Seulement quelques mois après le décès de son guitariste Piotr Grudzinsky, voir Riverside sortir un nouvel album est une surprise. Mais à y regarder de plus près et avec les explications de son leader Mariusz Duda, cette sortie a du sens. "Cela fait longtemps que nous voulions sortir un album de ce genre, instrumental et electro, c'est une bonne transition vers le futur". "Eye Of The Soundscape" est donc le septième album des Polonais, mais, malgré ses presque 1h45 de musique, ne contient que quatre titres inédits. Le reste est composé de sessions d'enregistrement et de titres bonus figurant sur les deux derniers albums du groupe de 2013 et 2015.
Comme annoncé, l'ambiance est essentiellement electro-ambient, à commencer par les quatre titres inédits. 'Where The River Flows' qui ouvre l'album est une longue pièce électro où les claviers tiennent une part prépondérante et sur laquelle la guitare est très discrète, comme sur 'Sleepwalkers'. La voix éthérée de Mariusz sur le final rappelle que l'on est bien en présence d'un album de Riverside. 'Shine' est le seul des nouveaux titres à entrer dans les codes du groupe et aurait facilement trouvé sa place sur l'un des deux précédents albums, avec la basse ronflante de Duda si reconnaissable et les chorus de guitare caractéristiques. Enfin, les 11 minutes 30 de 'Eye Of The Soundscape' qui clôt l'album ne sont qu'une longue et douce digression aux claviers, planante et atmosphérique à l'extrême, tout en ambiance et en douceur.
Pour le reste, soit plus d'une heure et quart tout de même, Riverside permet à tous de profiter de titres bonus extraits de "Shrine On New Generation Slaves" et de "Love, Fear and the Time Machine". Sans réelle ré-écriture, ils sont l'occasion pour ceux qui n'auraient pas eu la chance d'obtenir les versions enrichies de découvrir ces titres instrumentaux. Parmi eux, deux (trop) longues sessions d'enregistrement, les 'Night Session - Part One' et 'Part Two', trop répétitives, n'apportent pas grand-chose à l'ensemble, sauf à renforcer l'ambiance instrumentale électronique de cette production pour le moins déroutante.
Quant à 'Rapid Eye Movement (2016 Mix)', il remixe des thèmes de l'album du même nom en les modernisant à la sauce electro pour un résultat proche de certains albums de Pink Floyd, tout aussi planants et atmosphériques. Les titres, nouveaux et anciens, sont tous issus d'une veine progressive avec de nombreuses évolutions internes, même légères.
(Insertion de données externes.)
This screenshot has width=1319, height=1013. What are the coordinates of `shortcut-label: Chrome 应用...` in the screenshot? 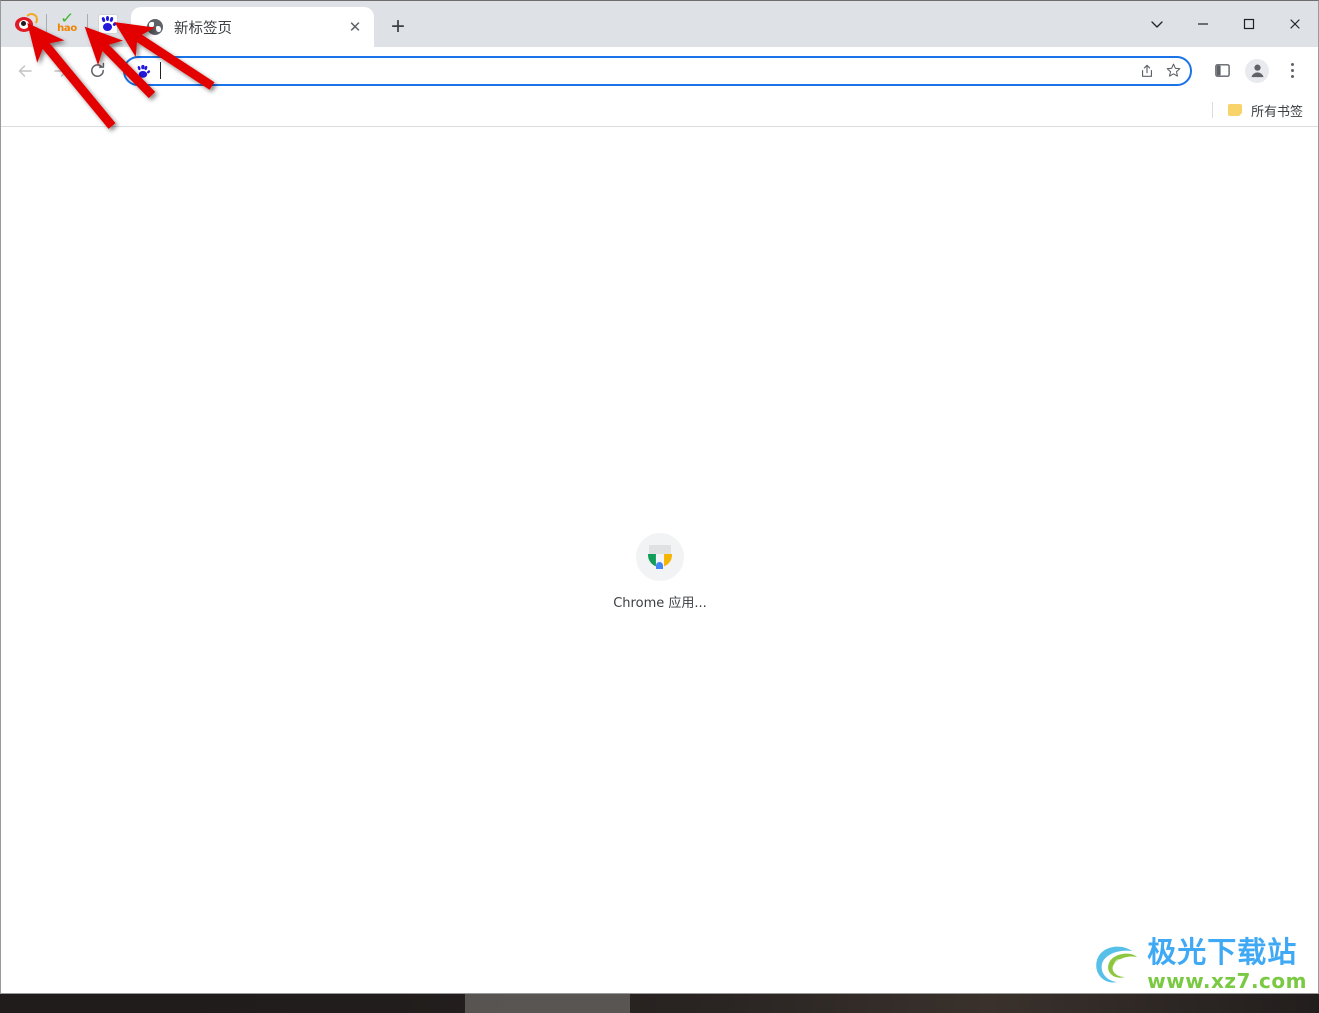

Les explications de Mariusz Duda sur les motivations du groupe à sortir un tel album sont un peu floues, même si l'on sait désormais que Grudzinsky était très enthousiaste à l'idée d'une telle production. Il n'aura malheureusement pas participé à cette transition avec les deux premières trilogies, un terme peut-être exagéré pour la seconde puisque les albums ne sont liés entre eux que par le nombre de mots croissant des titres de chaque disque (4 pour "Anno Domini High Definition", 5 pour "Shine of New Generation Slave" et 6 pour "Love, Fear and the Time Machine"). Les liens artistiques d'un album à l'autre ne sautent ni aux yeux ni aux oreilles, "Anno Domini High Definition" se situant même aux antipodes des autres réalisations récentes du quatuor de Varsovie. Toutefois, il est probable que le trio revienne à un rock plus heavy et plus intense dans un futur proche.
Par contre, que les membres du groupe aient eu envie de vite passer à autre chose après la disparition de leur compère en retournant en studio et en travaillant à un nouveau projet dans la perspective d'imaginer et de construire le futur de Riverside nous semble une évidence. Du coup, la rupture musicale est grande et marque surtout la volonté du groupe de tourner une page. "Eye Of The Soundscape" est une étape dans la carrière de Riverside, un interlude destiné à marquer un véritable tournant. Plus proche d'un Lunatic Soul dans la lettre comme dans l'esprit, il s'adresse aux fans du groupe, très nombreux et fidèles, qui comprendront certainement la démarche du désormais trio. Il plaira également aux amateurs de musique électronique et d'ambiances douces et apaisantes mais risque de décevoir ceux qui s'attendait naïvement à un vrai nouveau Riverside.